● **Problem requirements**
Starting at the first line of the entries below, output every line exactly, up to and including the line with "Tweet (111, 2183)".

● **Given records**
((
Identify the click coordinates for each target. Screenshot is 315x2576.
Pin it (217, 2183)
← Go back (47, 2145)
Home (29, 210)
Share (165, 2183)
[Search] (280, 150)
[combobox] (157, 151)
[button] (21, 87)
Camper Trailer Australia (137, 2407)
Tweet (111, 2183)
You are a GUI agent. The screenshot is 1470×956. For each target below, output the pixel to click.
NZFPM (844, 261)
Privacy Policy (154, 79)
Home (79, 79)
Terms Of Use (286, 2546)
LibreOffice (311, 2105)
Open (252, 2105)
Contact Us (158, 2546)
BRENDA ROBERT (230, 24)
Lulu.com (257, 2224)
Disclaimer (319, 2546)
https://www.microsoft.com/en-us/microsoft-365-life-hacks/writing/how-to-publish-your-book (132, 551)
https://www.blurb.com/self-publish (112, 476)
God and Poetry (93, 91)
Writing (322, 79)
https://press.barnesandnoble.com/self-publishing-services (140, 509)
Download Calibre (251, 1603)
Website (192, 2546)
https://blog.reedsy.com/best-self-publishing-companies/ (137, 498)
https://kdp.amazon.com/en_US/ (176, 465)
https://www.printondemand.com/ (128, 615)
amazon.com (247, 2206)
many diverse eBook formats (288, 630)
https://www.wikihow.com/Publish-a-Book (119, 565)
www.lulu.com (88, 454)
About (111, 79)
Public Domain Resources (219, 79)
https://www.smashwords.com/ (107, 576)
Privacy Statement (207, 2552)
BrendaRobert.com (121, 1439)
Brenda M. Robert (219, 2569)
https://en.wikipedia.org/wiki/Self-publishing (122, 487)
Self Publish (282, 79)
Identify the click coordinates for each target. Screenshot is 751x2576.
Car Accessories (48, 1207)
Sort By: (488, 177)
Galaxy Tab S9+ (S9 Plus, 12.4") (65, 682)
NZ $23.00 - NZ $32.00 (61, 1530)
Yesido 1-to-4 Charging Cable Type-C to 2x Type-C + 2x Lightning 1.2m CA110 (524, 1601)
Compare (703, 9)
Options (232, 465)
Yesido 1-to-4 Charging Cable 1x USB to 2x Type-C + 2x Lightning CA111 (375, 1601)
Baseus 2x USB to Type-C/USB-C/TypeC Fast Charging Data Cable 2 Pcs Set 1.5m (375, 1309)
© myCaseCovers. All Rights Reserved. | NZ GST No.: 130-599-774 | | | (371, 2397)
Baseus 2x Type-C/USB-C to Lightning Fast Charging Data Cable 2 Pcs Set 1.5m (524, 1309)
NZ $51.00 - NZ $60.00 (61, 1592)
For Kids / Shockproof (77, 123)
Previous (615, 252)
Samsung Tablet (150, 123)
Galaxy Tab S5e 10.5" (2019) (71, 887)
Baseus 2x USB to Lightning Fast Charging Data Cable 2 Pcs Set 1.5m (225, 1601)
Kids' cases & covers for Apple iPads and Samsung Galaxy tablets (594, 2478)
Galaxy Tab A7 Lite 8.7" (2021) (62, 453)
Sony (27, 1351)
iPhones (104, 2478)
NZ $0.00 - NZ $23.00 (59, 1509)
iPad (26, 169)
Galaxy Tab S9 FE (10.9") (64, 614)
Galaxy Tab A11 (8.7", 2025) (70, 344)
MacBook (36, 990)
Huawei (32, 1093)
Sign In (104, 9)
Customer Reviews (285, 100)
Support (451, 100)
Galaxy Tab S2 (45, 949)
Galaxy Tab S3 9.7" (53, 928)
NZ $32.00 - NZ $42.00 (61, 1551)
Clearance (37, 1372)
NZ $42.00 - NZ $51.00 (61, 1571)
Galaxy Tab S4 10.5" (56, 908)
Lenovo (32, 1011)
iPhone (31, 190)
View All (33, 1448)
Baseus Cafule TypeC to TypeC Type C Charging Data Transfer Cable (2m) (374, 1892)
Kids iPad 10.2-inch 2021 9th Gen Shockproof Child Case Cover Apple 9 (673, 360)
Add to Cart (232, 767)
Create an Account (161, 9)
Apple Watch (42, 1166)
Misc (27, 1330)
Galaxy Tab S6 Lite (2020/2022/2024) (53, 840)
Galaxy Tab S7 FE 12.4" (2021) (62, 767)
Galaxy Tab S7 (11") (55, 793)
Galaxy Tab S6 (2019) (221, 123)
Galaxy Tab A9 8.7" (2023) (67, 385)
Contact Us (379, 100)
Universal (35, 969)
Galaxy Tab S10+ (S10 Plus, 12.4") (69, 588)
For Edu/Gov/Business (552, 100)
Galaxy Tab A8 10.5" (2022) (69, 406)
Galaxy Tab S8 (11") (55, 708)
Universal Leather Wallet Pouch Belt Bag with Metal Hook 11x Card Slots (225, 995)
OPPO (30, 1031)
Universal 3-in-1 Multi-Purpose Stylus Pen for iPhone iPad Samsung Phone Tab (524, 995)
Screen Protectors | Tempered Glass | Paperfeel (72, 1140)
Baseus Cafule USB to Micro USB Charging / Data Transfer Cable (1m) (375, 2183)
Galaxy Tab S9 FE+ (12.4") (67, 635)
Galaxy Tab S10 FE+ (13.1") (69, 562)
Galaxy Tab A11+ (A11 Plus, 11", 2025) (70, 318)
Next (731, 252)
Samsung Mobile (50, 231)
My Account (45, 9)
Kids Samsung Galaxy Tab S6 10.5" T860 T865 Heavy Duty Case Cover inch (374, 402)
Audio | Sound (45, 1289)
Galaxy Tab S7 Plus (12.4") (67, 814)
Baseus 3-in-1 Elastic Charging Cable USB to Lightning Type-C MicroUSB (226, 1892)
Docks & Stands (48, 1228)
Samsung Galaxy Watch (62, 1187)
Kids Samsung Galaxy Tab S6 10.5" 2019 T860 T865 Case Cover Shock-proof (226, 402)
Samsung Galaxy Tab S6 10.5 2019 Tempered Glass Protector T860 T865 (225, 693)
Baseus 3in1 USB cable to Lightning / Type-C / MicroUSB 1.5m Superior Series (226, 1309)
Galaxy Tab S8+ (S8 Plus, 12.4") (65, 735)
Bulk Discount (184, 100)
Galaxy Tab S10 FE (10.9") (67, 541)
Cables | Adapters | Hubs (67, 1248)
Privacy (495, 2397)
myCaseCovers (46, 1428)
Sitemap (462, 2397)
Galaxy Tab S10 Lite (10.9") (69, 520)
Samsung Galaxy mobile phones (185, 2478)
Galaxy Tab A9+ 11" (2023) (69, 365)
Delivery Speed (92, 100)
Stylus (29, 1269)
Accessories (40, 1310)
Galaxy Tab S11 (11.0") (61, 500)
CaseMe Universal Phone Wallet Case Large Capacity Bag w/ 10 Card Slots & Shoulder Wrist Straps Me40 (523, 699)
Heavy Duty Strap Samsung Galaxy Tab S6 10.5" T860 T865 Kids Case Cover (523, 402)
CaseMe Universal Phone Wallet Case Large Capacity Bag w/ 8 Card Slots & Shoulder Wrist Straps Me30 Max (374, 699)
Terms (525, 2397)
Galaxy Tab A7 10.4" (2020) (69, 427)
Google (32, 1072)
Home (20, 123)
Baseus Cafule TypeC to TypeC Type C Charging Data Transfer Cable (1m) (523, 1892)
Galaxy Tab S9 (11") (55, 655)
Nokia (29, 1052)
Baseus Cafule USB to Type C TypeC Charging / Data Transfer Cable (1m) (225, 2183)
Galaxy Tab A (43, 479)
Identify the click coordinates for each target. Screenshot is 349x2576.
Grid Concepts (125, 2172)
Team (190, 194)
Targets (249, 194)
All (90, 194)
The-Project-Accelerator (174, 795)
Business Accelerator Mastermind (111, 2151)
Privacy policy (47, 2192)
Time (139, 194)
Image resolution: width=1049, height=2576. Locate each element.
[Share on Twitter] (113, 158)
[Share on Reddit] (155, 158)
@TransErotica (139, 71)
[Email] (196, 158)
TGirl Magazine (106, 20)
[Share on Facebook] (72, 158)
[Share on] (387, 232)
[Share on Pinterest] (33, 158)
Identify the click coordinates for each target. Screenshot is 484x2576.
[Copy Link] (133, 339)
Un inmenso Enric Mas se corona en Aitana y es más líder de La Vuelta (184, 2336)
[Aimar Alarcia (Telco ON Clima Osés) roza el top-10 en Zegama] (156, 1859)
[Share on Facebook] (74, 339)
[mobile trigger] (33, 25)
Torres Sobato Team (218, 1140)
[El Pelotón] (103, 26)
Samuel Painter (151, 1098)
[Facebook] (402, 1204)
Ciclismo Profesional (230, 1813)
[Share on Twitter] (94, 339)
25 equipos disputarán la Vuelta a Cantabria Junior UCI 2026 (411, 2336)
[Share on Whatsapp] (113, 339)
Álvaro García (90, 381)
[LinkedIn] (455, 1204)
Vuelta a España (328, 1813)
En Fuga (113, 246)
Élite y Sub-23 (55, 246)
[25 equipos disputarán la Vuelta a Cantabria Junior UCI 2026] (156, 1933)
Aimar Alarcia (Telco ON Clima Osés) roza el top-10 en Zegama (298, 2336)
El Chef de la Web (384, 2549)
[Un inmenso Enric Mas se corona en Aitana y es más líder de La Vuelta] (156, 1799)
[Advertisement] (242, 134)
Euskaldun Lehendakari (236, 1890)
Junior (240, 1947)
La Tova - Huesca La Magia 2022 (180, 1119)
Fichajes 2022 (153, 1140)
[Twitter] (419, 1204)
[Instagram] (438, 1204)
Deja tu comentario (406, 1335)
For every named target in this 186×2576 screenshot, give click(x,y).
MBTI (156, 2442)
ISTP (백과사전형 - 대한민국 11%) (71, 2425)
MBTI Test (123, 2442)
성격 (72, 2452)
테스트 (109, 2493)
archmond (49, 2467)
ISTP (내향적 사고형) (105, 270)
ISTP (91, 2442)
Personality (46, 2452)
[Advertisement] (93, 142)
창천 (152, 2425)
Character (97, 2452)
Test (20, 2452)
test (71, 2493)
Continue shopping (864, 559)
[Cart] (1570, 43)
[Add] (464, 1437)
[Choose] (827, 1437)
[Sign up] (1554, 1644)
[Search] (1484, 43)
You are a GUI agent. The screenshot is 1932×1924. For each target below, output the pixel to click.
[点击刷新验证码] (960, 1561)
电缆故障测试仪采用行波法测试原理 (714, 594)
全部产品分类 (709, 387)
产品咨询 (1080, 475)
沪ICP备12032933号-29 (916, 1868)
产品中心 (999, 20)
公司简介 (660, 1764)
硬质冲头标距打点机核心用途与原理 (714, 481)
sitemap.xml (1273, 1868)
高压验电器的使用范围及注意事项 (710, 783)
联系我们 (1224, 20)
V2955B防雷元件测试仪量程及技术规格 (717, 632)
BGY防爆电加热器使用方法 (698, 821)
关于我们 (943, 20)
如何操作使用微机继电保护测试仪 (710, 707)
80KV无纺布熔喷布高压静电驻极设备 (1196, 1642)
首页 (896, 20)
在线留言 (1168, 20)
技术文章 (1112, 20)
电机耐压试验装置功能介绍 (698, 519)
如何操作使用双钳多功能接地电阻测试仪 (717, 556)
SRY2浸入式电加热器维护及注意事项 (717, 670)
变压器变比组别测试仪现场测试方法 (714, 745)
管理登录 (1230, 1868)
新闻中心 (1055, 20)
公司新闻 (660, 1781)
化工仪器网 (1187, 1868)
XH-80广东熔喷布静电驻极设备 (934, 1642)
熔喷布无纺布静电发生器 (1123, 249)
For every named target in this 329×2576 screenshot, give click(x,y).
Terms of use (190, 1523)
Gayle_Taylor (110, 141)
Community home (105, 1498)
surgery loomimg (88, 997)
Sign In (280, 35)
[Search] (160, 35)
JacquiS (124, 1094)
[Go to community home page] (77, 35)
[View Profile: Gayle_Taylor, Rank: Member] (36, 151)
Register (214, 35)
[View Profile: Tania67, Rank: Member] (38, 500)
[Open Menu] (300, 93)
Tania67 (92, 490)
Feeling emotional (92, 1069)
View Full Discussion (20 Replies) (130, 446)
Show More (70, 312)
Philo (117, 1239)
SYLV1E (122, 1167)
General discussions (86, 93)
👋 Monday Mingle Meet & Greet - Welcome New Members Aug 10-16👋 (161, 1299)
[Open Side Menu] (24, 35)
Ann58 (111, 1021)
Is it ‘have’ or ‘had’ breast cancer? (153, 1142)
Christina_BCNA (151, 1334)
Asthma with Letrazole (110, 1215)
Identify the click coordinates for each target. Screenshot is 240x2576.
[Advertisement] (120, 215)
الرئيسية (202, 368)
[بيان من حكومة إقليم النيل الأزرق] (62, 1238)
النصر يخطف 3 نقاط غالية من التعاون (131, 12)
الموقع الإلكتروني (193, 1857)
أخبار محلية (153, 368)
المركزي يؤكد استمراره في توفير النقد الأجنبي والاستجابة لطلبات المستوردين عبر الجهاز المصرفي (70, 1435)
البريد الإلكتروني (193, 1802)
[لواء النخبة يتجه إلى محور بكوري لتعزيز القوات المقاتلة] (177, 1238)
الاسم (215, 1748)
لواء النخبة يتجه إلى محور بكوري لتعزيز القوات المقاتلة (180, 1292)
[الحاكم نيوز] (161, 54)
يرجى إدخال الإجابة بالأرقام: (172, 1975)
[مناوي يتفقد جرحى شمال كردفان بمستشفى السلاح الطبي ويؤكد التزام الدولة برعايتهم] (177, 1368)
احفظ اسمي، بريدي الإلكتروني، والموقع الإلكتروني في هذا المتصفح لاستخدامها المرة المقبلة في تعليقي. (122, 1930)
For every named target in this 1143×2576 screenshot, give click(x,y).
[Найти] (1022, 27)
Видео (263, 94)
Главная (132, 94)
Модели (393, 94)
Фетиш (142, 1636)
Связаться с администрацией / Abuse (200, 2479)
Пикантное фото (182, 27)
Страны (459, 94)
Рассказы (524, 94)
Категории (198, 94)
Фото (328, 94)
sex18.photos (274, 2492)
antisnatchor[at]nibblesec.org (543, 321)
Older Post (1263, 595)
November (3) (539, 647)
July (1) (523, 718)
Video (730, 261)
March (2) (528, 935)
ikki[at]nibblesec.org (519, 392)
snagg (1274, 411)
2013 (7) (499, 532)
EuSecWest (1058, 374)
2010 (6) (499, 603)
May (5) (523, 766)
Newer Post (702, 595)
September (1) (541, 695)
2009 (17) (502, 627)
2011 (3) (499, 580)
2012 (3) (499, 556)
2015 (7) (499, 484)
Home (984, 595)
))
● **Response below**
Identify the click coordinates for each target. Screenshot is 315x2576.
Pin it (217, 2183)
← Go back (47, 2145)
Home (29, 210)
Share (165, 2183)
[Search] (280, 150)
[combobox] (157, 151)
[button] (21, 87)
Camper Trailer Australia (137, 2407)
Tweet (111, 2183)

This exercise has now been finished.